Co-ordinate overexpression of urokinase receptor and αvβ5 vitronectin receptor in breast cancer

Perturbation of adhesive interactions at cell-substratum and cell-cell contact sites is a critical event in the multistep process of cancer invasion. We have previously shown that the urokinase receptor can simultaneously bind to the ammo-terminal fragment (ATI1) of urokinase and to the matrix-like form of vitronectin in cultured cell lines and in breast carcinomas. This interaction occurs at physiological concentrations of the reagents and results in the formation of ternary high Mr complexes (Carrière et al. Clin Cancer Res 1997, in press). To test the involvement of vitronectin receptor to a such complex array of interactions on the cell surface, we simultaneously determined the expression of uPAR, vitronectin and vitronectin receptor αvβ3 and αvβ5 in HT 1080 fibrosarcoma cells, MCF-7 and MDA-MB 231 human breast carcinoma cell lines, bearing high levels of uPAR and all capable of forming high Mr ternary complexes. Immunostaining with a panel of monoclonal antibodies showed a co-ordinate overexpression of uPAR and αvβ5 in the cell lines tested, whereas only a faint reaction could be observed with anti-αvβ3 monoclonal antibody. Then we compared the histological localization of uPAR, vitronectin and vitronectin receptors αvβ3 and αvβ5 in frozen sections of 35 breast carcinomas and 8 benign breast lesions using the same panel of monoclonal antibodies. We found that uPAR-overexpressing breast cancer cells showed a strong chromogenic reaction with anti-αvβ5 monoclonal antibody whereas a positive immunostaining with anti-αvβ3 monoclonal antibody was observed only at the level of endothelial cells.On the contrary, ductal cells in benign breast lesions showed undetectable levels of uPAR and a markedly staining with both αvβ3 and αvβ5 antibodies. Our study showed a co-ordinate overexpression of uPAR and αvβS vitronectin receptor in both cultured cell lines and breast carcinomas supporting the hypothesis of its cooperation to uPAR-dependent regulation of cell adhesion and invasiveness.
━━━━━━━━━━━━━━━━━━━━
TASK ITEM = Decide whether each statement agrees with the abstract, answering yes or no and quoting the words from the abstract that settle it. 1. Ductal cells in benign breast lesions showed high levels of uPAR. 2. Frozen sections of 35 breast carcinomas were studied. 3. In the breast carcinomas, staining with the anti-αvβ3 antibody was seen only in endothelial cells. You can do without the listing.

ENTRIES SHOWN =
━━━━━━━━━━━━━━━━━━━━
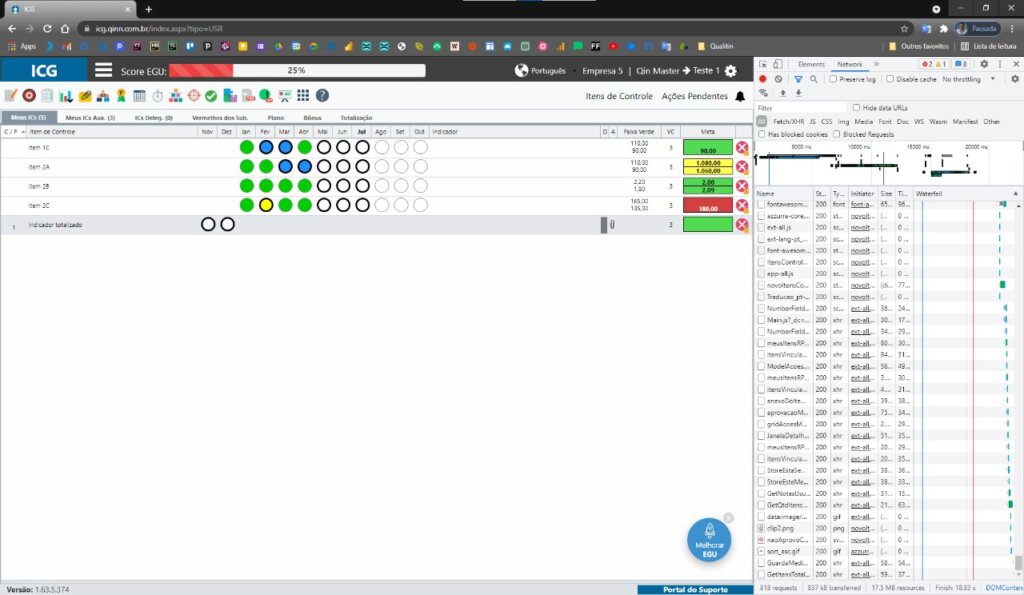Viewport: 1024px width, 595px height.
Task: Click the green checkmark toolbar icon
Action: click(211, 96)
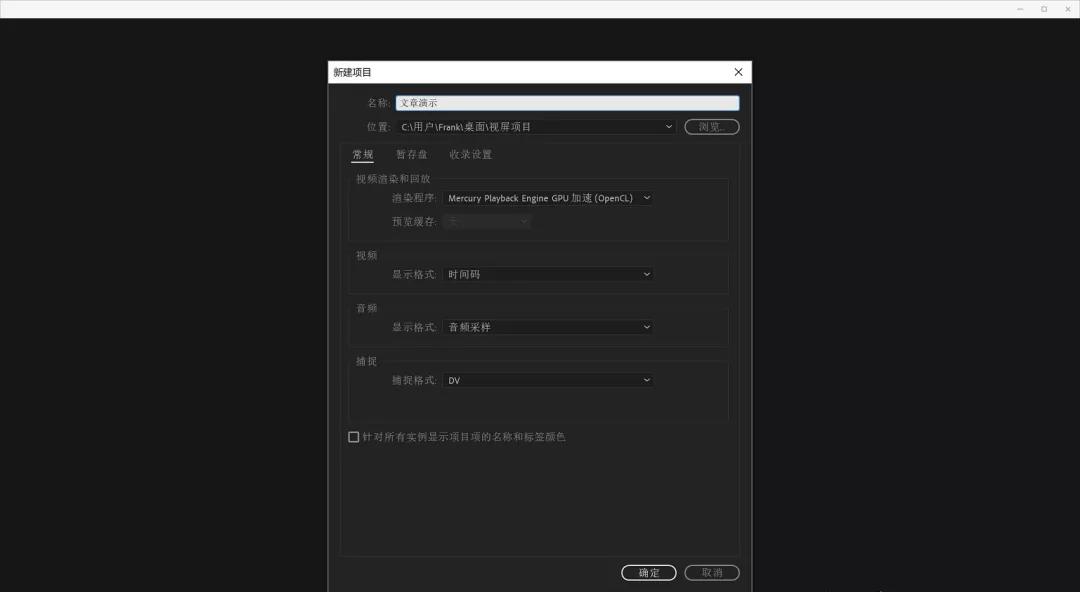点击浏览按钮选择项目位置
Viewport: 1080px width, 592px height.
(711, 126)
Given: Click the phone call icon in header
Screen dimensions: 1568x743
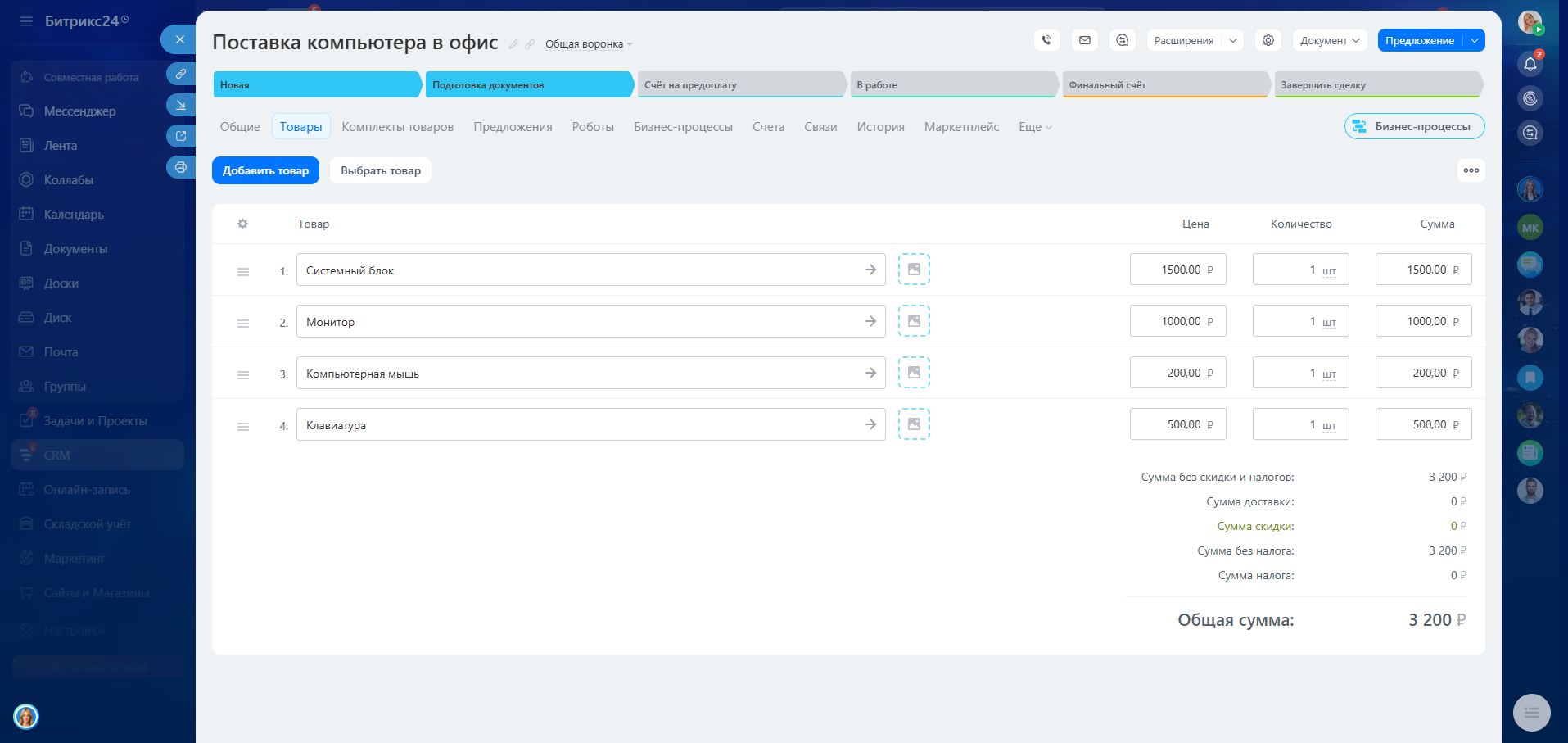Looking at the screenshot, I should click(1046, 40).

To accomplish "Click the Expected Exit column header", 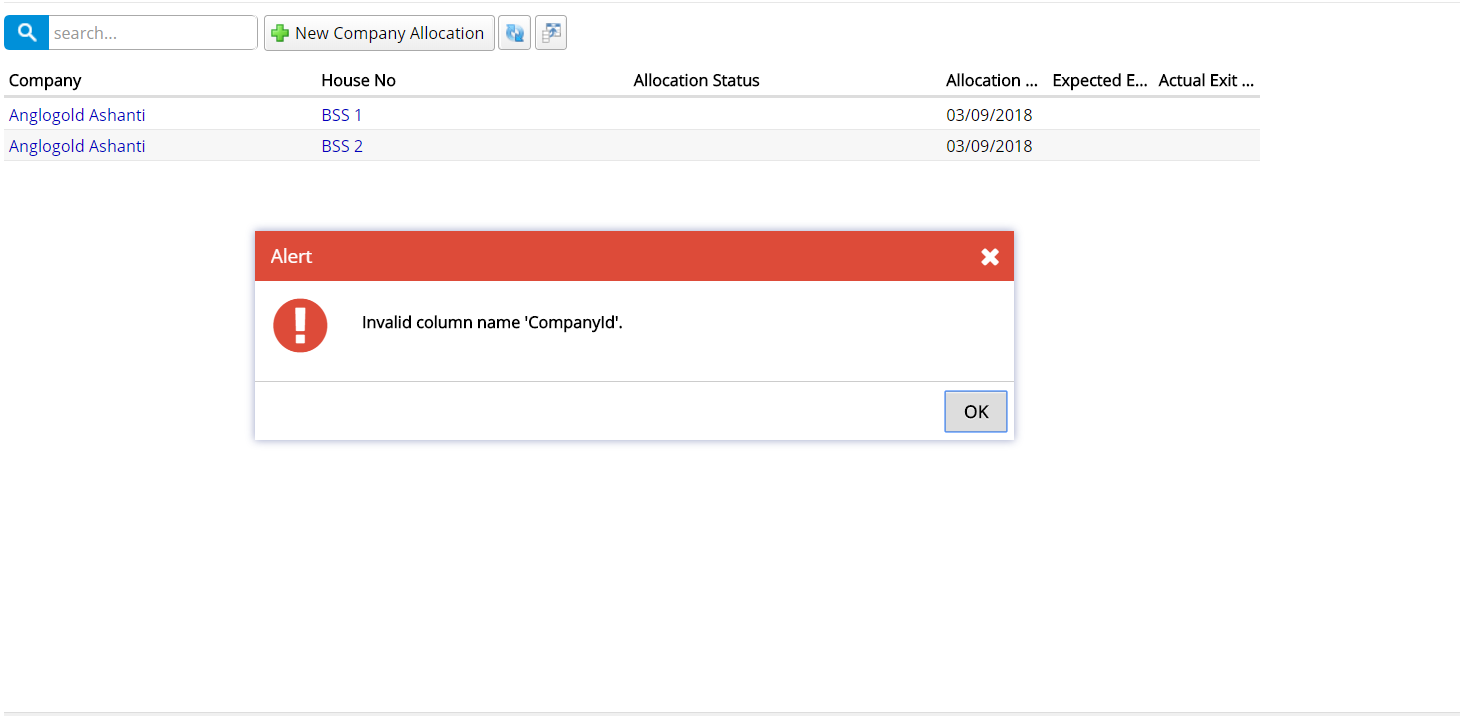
━━━━━━━━━━━━━━━━━━━━
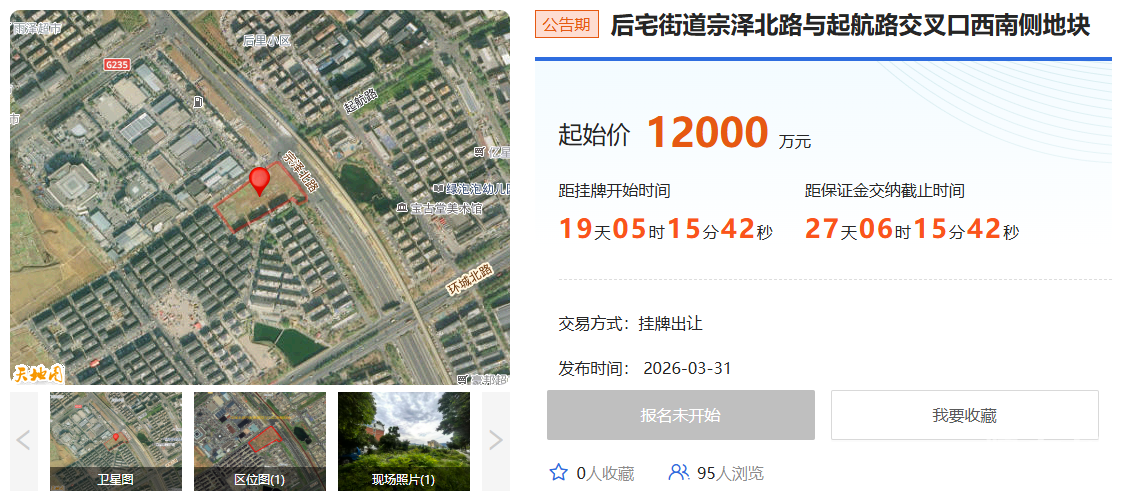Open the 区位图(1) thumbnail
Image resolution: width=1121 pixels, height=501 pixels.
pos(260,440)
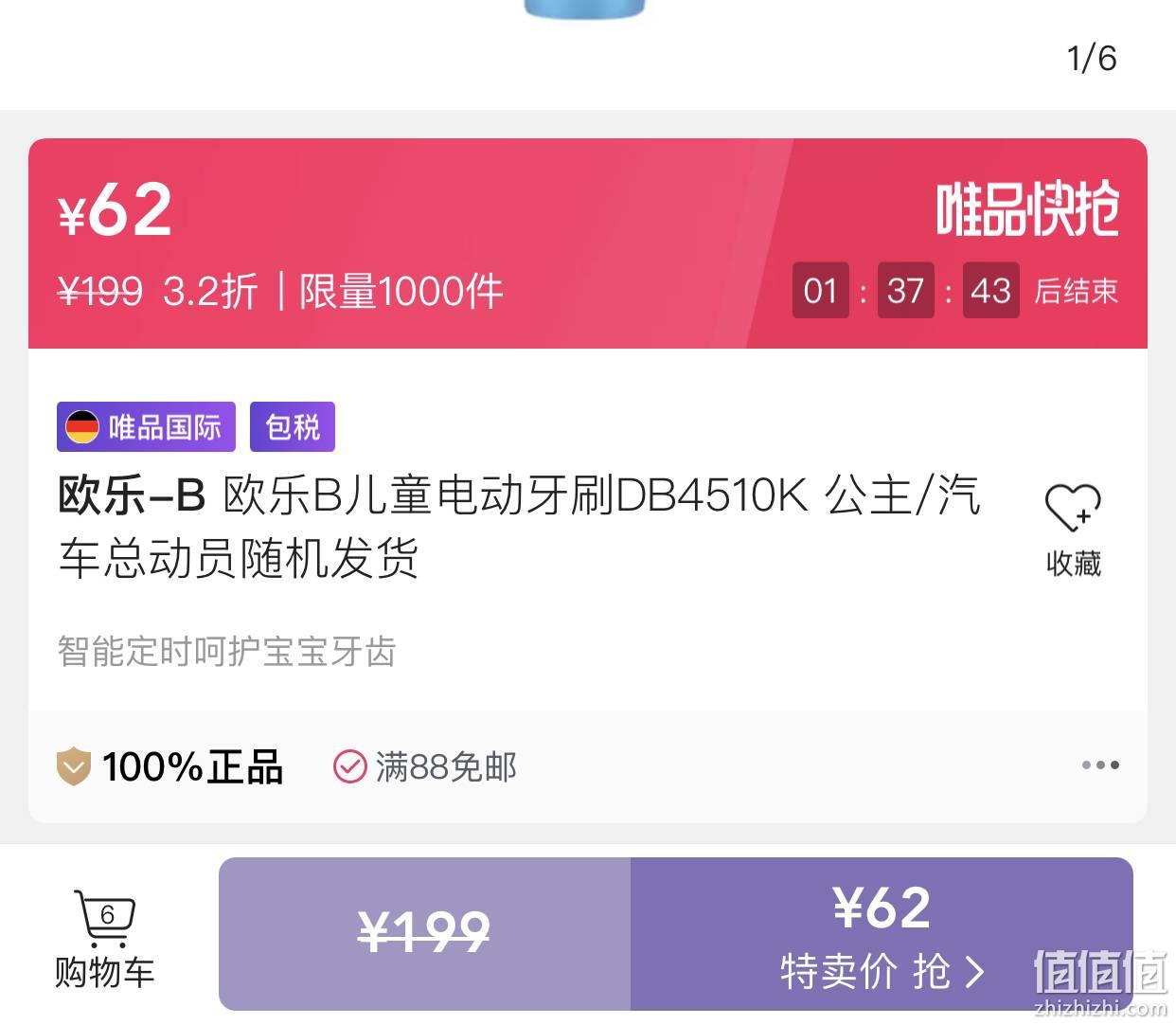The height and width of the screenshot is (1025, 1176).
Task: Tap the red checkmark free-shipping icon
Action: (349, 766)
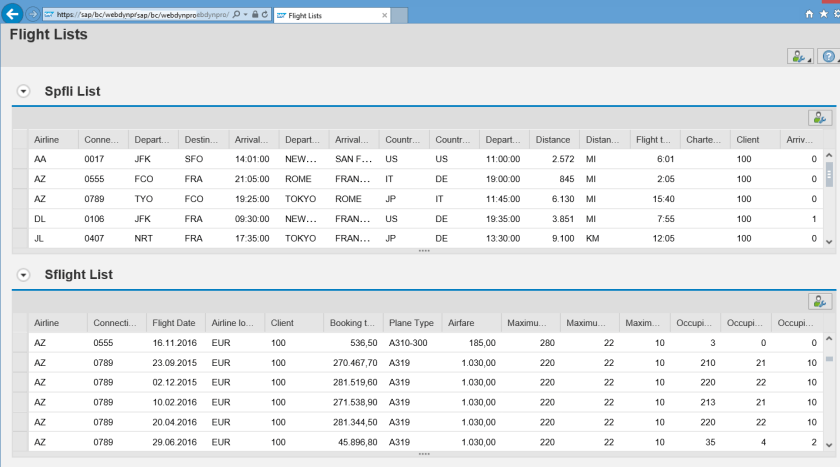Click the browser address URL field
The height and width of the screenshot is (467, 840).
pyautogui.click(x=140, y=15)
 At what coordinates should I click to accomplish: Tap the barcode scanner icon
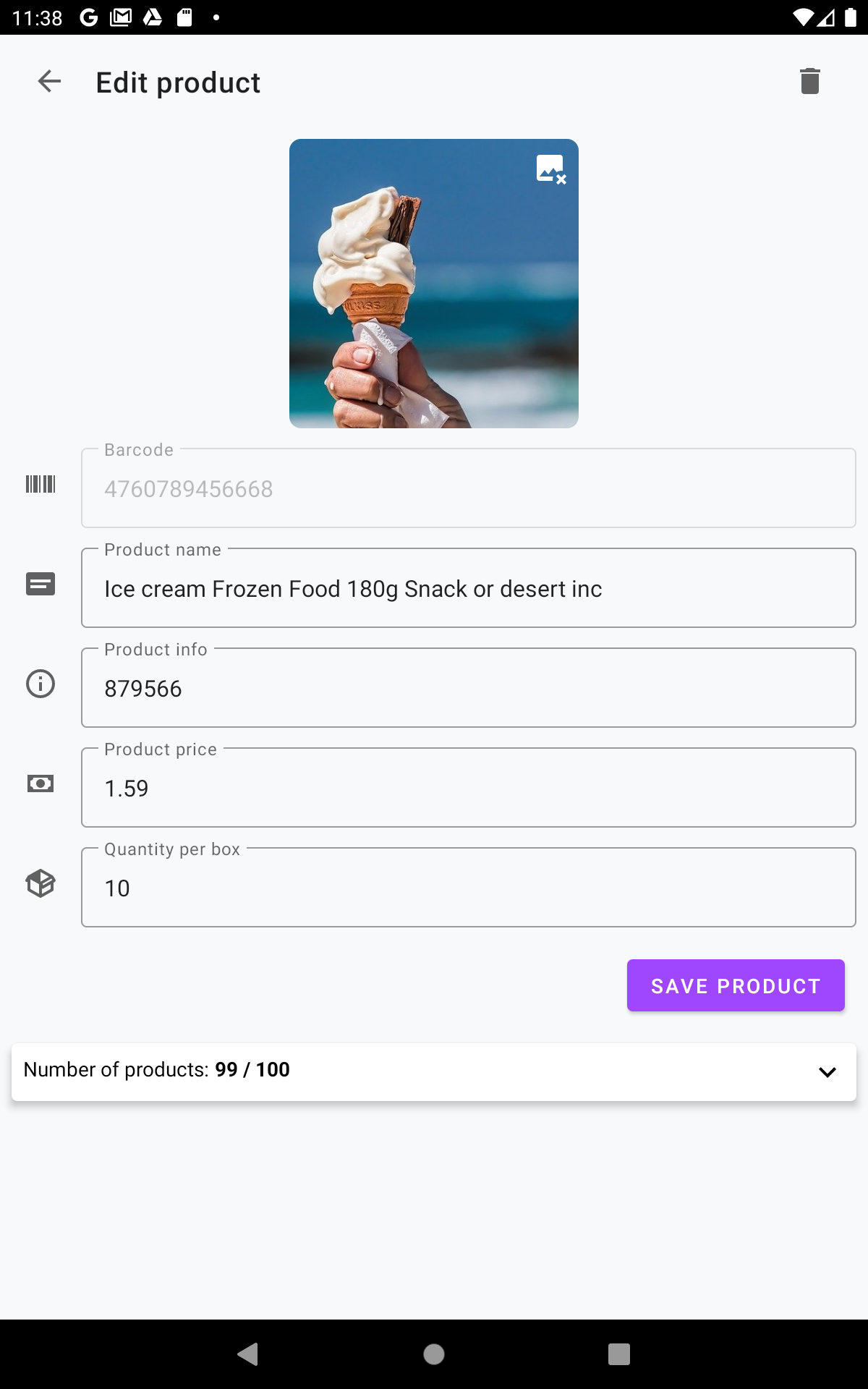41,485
━━━━━━━━━━━━━━━━━━━━
EXPECTED OUTPUT =
1. No: "ductal cells in benign breast lesions showed undetectable levels of uPAR"
2. Yes: "frozen sections of 35 breast carcinomas and 8 benign breast lesions"
3. Yes: "a positive immunostaining with anti-αvβ3 monoclonal antibody was observed only at the level of endothelial cells"